A jealous face is not a pretty one Gertrude.


----------



## Pudsey_Bear (Sep 25, 2008)

I see he's skimming a brake disk, handy job, what the trailer and water tank all about Hans?


----------



## JanHank (Mar 29, 2015)

Pudsey_Bear said:


> I see he's skimming a brake disk, handy job, what the trailer and water tank all about Hans?
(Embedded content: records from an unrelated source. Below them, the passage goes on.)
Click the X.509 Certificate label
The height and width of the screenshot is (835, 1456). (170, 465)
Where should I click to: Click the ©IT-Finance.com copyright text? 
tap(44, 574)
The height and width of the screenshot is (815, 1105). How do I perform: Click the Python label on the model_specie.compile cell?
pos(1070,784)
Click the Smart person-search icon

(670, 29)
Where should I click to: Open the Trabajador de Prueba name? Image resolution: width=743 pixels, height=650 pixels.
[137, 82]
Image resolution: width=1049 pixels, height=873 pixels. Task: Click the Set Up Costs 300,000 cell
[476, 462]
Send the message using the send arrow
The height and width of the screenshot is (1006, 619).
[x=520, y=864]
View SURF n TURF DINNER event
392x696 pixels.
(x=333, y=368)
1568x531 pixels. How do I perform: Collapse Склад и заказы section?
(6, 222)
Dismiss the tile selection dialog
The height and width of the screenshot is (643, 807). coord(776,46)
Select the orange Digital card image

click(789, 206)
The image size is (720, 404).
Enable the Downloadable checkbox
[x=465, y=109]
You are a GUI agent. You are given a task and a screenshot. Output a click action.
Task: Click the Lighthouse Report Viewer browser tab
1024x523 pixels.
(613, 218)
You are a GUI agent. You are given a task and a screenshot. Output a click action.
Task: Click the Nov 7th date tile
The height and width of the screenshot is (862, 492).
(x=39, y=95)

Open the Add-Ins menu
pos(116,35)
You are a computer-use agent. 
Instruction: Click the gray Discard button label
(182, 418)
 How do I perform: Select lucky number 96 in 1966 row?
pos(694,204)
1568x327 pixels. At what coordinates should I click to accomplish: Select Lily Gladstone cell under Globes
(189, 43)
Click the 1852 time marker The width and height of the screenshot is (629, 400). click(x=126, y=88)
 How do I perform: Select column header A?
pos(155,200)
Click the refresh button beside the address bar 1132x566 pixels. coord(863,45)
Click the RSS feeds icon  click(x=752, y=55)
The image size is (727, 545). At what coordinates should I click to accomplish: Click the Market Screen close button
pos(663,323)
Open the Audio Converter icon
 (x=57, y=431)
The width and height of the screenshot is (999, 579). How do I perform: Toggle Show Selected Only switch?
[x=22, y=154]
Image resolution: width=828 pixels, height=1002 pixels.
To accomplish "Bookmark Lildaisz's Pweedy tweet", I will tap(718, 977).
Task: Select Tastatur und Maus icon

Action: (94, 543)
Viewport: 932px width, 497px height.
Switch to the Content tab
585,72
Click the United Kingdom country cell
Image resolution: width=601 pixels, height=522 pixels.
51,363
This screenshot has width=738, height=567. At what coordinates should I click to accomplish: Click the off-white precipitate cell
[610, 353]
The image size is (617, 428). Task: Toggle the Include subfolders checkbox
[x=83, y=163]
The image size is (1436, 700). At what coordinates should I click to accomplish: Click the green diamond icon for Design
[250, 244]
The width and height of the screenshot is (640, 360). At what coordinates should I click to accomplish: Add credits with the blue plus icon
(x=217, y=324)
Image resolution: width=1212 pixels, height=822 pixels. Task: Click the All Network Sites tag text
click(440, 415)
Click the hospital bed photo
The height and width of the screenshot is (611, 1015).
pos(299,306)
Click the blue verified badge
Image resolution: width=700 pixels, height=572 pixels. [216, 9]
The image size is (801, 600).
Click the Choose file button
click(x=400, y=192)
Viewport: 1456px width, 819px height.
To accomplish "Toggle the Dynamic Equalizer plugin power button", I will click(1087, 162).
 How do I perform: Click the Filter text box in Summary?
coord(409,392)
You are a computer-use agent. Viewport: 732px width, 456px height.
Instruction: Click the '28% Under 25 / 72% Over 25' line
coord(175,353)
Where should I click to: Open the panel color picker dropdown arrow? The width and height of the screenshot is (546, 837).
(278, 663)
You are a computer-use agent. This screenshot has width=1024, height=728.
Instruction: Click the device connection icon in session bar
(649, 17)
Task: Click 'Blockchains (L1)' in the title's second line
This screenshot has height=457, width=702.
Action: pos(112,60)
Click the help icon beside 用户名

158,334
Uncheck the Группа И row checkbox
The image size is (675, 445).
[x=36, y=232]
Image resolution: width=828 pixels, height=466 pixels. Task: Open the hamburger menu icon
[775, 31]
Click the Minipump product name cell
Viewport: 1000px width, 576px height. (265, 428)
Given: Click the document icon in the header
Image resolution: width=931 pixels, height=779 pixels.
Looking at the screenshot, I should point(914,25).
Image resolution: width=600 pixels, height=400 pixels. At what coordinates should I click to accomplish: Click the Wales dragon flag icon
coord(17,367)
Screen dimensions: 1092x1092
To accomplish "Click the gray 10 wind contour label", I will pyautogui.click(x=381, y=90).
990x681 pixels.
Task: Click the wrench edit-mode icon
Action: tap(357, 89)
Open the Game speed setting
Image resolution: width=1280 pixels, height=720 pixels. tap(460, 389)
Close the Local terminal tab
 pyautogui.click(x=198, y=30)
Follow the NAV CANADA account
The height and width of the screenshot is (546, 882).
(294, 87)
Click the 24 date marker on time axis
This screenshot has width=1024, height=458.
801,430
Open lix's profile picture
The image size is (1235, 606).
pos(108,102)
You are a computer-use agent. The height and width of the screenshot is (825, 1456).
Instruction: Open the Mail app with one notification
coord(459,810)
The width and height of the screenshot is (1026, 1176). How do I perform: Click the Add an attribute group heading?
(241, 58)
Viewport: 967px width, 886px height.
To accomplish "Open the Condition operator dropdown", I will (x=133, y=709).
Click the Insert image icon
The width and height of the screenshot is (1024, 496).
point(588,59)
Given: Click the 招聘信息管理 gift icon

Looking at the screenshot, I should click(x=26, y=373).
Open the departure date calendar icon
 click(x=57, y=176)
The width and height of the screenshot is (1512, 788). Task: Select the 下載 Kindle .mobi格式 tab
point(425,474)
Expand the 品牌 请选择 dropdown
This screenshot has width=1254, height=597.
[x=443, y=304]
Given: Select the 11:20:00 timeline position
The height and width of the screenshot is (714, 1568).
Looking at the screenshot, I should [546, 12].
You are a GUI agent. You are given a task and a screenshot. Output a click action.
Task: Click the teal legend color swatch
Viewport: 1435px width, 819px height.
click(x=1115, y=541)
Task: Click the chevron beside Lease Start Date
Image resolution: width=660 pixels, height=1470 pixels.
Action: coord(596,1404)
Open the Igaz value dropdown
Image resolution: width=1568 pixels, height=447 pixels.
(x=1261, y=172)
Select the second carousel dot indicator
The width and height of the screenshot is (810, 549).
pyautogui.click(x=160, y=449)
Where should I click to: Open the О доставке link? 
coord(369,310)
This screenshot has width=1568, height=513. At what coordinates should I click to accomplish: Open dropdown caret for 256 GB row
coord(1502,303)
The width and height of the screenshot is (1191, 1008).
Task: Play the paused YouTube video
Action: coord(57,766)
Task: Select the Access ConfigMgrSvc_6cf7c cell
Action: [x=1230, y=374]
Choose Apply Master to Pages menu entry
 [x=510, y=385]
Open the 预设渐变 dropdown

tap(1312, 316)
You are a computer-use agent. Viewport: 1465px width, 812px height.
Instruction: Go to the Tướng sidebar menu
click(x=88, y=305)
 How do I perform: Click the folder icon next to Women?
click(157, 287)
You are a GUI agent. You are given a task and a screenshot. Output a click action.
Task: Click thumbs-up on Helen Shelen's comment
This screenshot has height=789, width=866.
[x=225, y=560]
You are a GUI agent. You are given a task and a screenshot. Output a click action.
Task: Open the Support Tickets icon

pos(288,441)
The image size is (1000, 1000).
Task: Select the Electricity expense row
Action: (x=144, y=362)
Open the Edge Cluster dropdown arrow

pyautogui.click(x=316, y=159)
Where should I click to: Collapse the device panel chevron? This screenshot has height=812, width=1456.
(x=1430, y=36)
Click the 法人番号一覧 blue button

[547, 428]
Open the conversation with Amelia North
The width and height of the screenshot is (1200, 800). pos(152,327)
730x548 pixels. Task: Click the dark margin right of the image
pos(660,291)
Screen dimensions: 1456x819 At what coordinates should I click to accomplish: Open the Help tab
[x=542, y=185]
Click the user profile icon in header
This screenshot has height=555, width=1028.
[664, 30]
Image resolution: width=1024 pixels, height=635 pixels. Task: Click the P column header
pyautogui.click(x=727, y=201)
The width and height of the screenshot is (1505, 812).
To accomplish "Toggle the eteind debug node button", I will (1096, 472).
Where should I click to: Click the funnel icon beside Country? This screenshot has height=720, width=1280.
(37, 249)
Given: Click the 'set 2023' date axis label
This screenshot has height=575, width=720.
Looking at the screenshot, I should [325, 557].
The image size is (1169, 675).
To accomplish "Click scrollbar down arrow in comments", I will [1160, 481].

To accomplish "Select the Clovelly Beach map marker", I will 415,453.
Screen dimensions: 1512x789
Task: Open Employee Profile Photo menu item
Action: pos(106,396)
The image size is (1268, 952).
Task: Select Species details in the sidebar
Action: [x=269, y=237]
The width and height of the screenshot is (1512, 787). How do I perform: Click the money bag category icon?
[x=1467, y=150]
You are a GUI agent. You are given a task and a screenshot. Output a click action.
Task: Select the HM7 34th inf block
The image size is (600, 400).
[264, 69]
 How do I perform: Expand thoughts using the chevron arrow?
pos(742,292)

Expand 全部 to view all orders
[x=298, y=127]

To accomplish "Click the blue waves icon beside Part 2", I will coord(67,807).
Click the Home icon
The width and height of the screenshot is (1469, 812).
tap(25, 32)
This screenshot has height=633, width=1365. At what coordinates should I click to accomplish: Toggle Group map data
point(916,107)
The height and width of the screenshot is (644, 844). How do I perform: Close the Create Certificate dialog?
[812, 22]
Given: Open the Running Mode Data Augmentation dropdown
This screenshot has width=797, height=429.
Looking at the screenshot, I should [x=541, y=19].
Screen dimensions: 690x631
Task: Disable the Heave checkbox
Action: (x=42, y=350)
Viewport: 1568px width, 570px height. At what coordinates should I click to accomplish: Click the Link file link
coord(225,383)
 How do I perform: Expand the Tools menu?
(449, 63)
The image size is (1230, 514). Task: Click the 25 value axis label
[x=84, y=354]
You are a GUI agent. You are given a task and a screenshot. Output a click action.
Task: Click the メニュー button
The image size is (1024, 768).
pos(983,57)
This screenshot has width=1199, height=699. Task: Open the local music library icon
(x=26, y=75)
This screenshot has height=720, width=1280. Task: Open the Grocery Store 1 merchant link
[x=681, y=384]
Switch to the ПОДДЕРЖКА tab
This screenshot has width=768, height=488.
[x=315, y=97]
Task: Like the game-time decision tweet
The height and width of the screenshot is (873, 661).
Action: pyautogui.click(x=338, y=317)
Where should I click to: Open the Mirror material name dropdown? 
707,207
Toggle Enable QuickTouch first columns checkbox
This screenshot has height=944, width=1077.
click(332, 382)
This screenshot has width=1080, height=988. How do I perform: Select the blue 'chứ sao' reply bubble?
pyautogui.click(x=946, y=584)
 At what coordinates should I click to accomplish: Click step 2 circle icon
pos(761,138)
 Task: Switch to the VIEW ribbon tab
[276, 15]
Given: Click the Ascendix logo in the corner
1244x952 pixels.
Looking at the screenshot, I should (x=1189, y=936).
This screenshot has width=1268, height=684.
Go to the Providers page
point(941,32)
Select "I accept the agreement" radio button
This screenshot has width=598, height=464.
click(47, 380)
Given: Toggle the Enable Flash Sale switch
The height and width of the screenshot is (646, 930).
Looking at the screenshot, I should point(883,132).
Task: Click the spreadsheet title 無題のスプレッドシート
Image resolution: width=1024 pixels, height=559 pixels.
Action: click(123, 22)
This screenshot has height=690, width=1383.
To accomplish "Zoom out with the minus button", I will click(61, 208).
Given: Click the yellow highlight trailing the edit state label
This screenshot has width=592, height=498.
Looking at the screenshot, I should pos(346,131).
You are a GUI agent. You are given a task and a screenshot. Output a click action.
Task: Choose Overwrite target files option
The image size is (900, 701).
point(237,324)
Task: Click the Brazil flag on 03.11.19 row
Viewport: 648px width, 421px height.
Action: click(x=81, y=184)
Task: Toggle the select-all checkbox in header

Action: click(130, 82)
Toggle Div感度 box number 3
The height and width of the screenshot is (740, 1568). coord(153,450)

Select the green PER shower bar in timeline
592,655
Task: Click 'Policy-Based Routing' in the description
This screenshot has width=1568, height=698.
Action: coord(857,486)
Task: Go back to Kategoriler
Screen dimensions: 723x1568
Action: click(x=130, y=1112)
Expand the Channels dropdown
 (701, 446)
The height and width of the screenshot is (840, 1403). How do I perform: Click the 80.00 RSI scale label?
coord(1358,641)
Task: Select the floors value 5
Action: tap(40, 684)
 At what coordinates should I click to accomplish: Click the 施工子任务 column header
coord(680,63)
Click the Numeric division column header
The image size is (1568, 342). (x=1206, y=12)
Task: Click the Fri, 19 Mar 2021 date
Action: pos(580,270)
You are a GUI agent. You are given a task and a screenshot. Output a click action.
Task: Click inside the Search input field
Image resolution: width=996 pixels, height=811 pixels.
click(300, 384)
To start with you are only seeking 1/4 of the workshop.
Correct about the brake disk.
Water tank was having yet another improvement added, it´s for weed killing and could also be used for liquid fertiliser.
A lot of the rubber hose has been replaced with copper pipe, only the part that has to be flexible remains rubber hose, all plastic stuff has been replaced with copper or brass. He never stops improving things Kev, he has improved me quite a lot, but says he still has a few things to do.:laugh:


----------



## Pudsey_Bear (Sep 25, 2008)

I wish he lived next door to me, we'd be mates I think, I could learn a lot from him as despite popular opinion and unlike wimmin, I do not yet know everything.


----------



## JanHank (Mar 29, 2015)

Pudsey_Bear said:


> I wish he lived next door to me, we'd be mates I think, I could learn a lot from him as despite popular opinion and unlike wimmin, I do not yet know everything.


Neither does he Kev, he's alright with knobs, but when it comes to pressing buttons he is useless.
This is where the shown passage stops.